§ **Set task**:
List each line in the excerpt below that contains the string "value", matching case exactly.

Dataset excerpt:
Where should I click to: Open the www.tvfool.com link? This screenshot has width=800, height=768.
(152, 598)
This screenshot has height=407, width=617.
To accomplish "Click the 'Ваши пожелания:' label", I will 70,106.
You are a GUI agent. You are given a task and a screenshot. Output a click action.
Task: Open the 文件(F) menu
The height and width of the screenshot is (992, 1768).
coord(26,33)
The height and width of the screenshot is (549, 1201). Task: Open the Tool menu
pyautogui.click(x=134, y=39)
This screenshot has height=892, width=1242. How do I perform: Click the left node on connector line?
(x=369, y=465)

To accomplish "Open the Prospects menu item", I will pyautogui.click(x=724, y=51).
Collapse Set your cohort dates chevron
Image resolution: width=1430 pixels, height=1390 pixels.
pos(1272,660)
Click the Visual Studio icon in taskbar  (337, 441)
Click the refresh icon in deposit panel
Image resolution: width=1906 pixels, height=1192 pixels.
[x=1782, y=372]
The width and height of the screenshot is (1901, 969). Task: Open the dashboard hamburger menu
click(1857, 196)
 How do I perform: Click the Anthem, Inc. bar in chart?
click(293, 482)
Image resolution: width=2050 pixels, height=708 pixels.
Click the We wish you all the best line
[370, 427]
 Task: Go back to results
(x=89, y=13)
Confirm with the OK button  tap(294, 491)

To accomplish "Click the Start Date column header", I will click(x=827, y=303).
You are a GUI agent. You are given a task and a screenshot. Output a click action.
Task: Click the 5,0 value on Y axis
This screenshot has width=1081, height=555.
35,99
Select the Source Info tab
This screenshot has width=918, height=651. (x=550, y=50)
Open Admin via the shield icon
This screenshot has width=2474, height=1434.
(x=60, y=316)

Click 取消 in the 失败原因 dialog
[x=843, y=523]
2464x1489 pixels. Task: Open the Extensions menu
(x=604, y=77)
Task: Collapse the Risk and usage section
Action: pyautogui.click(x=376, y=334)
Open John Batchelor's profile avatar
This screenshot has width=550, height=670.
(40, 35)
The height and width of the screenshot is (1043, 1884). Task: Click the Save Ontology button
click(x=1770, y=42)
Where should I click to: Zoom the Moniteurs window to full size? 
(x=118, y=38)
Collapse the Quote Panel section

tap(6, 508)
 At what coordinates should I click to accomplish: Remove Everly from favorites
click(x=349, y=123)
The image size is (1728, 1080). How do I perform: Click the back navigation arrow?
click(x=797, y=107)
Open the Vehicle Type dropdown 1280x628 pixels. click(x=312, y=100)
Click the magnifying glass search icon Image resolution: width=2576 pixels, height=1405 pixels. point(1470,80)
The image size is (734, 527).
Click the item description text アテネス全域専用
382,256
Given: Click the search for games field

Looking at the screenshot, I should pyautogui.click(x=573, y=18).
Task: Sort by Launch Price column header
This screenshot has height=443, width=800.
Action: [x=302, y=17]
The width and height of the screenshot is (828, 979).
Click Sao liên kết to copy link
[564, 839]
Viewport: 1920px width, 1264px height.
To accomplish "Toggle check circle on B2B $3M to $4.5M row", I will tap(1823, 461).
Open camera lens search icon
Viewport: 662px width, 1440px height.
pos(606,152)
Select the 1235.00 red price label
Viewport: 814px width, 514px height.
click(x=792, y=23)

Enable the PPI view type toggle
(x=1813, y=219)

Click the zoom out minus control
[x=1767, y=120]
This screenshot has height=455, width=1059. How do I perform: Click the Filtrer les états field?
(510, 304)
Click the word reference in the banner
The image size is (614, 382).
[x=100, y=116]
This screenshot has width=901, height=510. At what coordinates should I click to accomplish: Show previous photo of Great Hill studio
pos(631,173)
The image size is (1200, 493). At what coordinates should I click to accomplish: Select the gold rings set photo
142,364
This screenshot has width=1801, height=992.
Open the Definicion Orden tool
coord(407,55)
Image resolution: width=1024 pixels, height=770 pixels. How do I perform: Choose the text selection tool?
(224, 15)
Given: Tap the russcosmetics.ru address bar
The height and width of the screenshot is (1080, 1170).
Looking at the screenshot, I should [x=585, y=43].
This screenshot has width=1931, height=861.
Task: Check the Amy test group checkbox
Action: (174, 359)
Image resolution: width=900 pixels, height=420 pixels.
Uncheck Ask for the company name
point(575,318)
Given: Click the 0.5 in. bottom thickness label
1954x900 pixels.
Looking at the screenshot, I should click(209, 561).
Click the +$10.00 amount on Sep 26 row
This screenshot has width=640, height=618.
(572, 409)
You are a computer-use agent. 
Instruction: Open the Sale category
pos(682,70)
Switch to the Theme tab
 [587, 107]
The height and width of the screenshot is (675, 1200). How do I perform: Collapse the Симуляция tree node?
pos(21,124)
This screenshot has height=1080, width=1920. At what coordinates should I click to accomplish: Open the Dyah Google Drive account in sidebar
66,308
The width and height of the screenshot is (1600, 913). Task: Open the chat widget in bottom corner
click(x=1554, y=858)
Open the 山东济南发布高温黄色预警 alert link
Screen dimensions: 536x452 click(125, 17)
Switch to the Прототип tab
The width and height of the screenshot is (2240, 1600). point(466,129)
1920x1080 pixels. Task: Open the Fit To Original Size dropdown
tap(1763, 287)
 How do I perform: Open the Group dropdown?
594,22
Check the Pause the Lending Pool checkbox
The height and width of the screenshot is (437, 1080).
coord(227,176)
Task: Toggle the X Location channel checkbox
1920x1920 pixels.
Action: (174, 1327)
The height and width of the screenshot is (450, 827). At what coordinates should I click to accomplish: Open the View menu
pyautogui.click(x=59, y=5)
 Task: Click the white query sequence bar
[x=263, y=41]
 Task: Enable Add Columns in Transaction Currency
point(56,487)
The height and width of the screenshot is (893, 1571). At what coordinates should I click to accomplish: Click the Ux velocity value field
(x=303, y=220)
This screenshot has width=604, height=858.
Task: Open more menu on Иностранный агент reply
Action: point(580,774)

§ **Solution for this task**:
Task: Click the 5,0 value on Y axis
The height and width of the screenshot is (893, 1571). At what coordinates should I click to accomplish: Click the Ux velocity value field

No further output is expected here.